──────── Extrait fourni

Le titre est repris d’un article paru sur un site anglosaxon, qui était consacré aux inégalités du système éducatif français. Cette formule ironique fait assez mal car elle résume une réalité qui nous saute au visage à la lecture de toutes les enquêtes internationales sur le sujet : nous avons un système profondément inégalitaire, à tous les niveaux, alors que nous nous targuons d’un idéal égalitariste. Cette question des inégalités scolaires et universitaires devrait être une priorité pour tous ceux qui veulent un changement politique. Mais la question n’est pas si simple[1].

Un cabinet canadien « Higher Education Strategy Associates » a publié un classement des différents pays du point de vue du caractère « abordable » (financièrement) et « accessible » (socialement) du système d’enseignement supérieur dans ces différents pays[2]. Le fait de produire un palmarès - un de plus - est sans doute contestable, d’autant plus que les données nationales sur ces questions sont très hétérogènes. Les auteurs reconnaissent cet état de choses, mais ils s’abritent derrière la transparence de leurs sources. Cependant l’étude fait apparaître quelques grandes tendances.

Du point de vue de l’égalité des chances (accessibility) les auteurs de l’étude introduisent un Education Equality Index (EEI) qui fait intervenir le niveau éducatif des parents des étudiants. Un score EEI élevé indique que les caractéristiques de la population étudiante sont proches de celles de la population totale, tandis qu’un score EEI faible indique que les étudiants sont davantage des fils de familles éduquées. On constate que la France est très mal classée ; elle fait beaucoup moins bien que les Pays-Bas ou la Finlande, et même que les USA dont le bon chiffre contraste avec le fait que les études universitaires y sont plutôt chères.  En résumé, en France, l’université est gratuite mais la proportion d’étudiants dont les parents ne sont pas diplômés du supérieur est plus faible que dans bien des pays.

────────────────
──────── Données fournies

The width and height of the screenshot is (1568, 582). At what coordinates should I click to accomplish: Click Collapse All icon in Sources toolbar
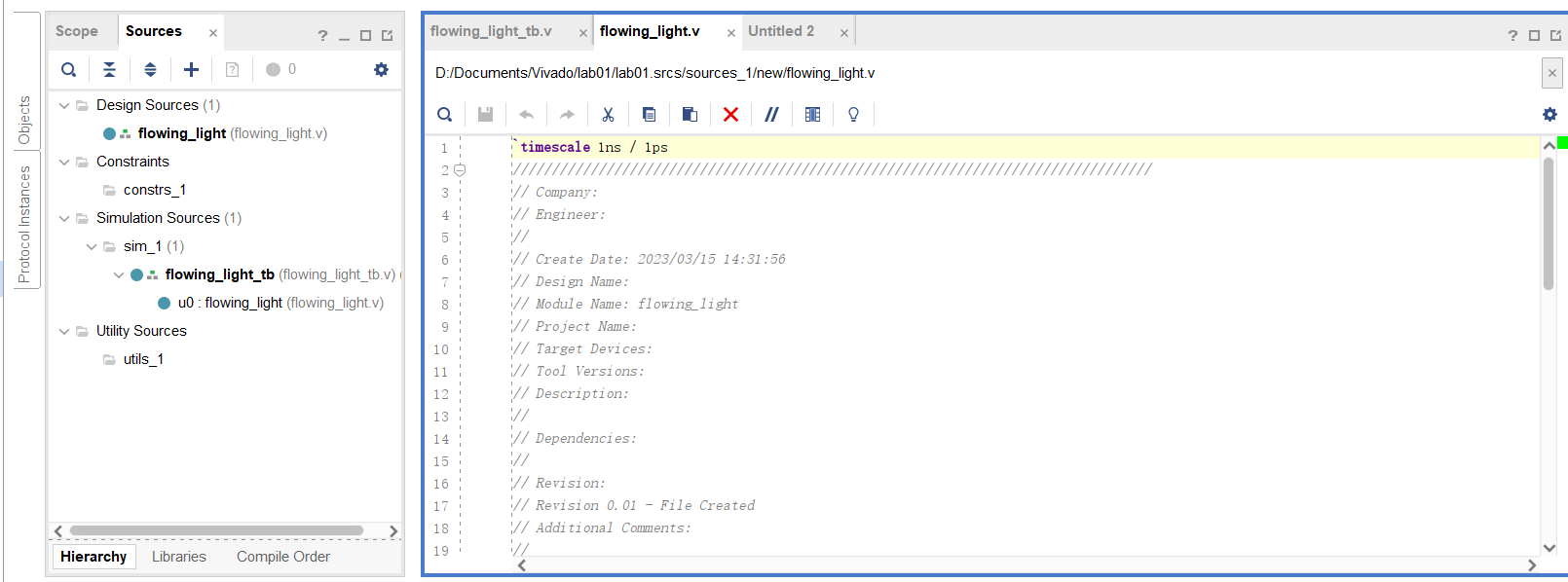pos(109,69)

────────────────

> **L'exercice**
Reprenez le texte sur les inégalités scolaires et universitaires en France et poursuivez-le après sa dernière phrase.

> **Réponse à l'exercice**
On a affaire à un processus de sélection cumulatif qui commence à l’école primaire et au collège[3]. Pour le collège on peut se référer aux enquêtes PISA[4]. L’Ecole de la deuxième chance de Marseille organisait le 2 avril dernier une conférence, destinée aux éducateurs,  sur « les enseignements à tirer des études PISA en matière d’efficience et d’équité des systèmes éducatifs ». Cette conférence était intéressante par son caractère libre. J’y ai animé un atelier sur le thème « PISA et l’égalité des chances ». Les réflexions qui suivent en sont un écho indirect et tout à fait personnel. Observateur plus qu’acteur, j’ai été à deux reprises chargé de mission dans les établissements secondaires de Seine Saint-Denis. A la fin des années 90, j’avais eu l’occasion de visiter tous les lycées et une grande partie des collèges du département. La situation y était difficile ; elle s’est encore détériorée depuis et, avec le coup de grâce de l’assouplissement de la carte scolaire, les inégalités ont atteint un niveau inacceptable. Or, les études PISA le montrent bien, le statut économique, social et culturel collectif (de l’effectif d’élèves) des établissements a nettement plus d’impact sur la variation de performance que le profil socio-économique individuel des élèves.

Que nous apprennent les études PISA ? Les tests réalisés sur des collégiens de quinze ans, dans l’ensemble des pays de l’OCDE (et des pays partenaires) sont censés « apprécier la capacité de l’élève à comprendre et utiliser les textes littéraires et scientifiques, à les intégrer dans sa pratique et son comportement personnel et social »[5]. C’est donc toute autre chose que de vérifier que les matières des cours ont été assimilées, comme dans un examen terminal. C’est ce qui fait la grande originalité de PISA.

On parle « d’aptitudes des élèves à appréhender de façon autonome les conditions de la vie de tous les jours, grâce à leur cursus scolaire ». Les études PISA sont réalisées tous les 3 ans depuis 2000. Les résultats de la quatrième étude ont été publiés il y a quelques mois. Les réactions sont toujours restées relativement discrètes en France si on les compare avec le choc créé par PISA au Royaume-Uni ou en Allemagne. En fait les premières études PISA, peut-être parce qu’elles donnaient de la France une vision peu flatteuse, ont provoqué chez nous un torrent de critiques méthodologiques. Mais, au fil des ans, ces critiques se sont faites plus nuancées et plus constructives, ce qui montre quand même que PISA cerne une certaine réalité[6]. Bien entendu une telle étude menée dans des pays aussi différents a forcément des biais. C’est le cas notamment lorsqu’on entend mettre en parallèle les résultats des tests et les catégories socio-économiques des élèves. Mais beaucoup d’experts s’accordent pour reconnaître la très grande qualité des études PISA[7].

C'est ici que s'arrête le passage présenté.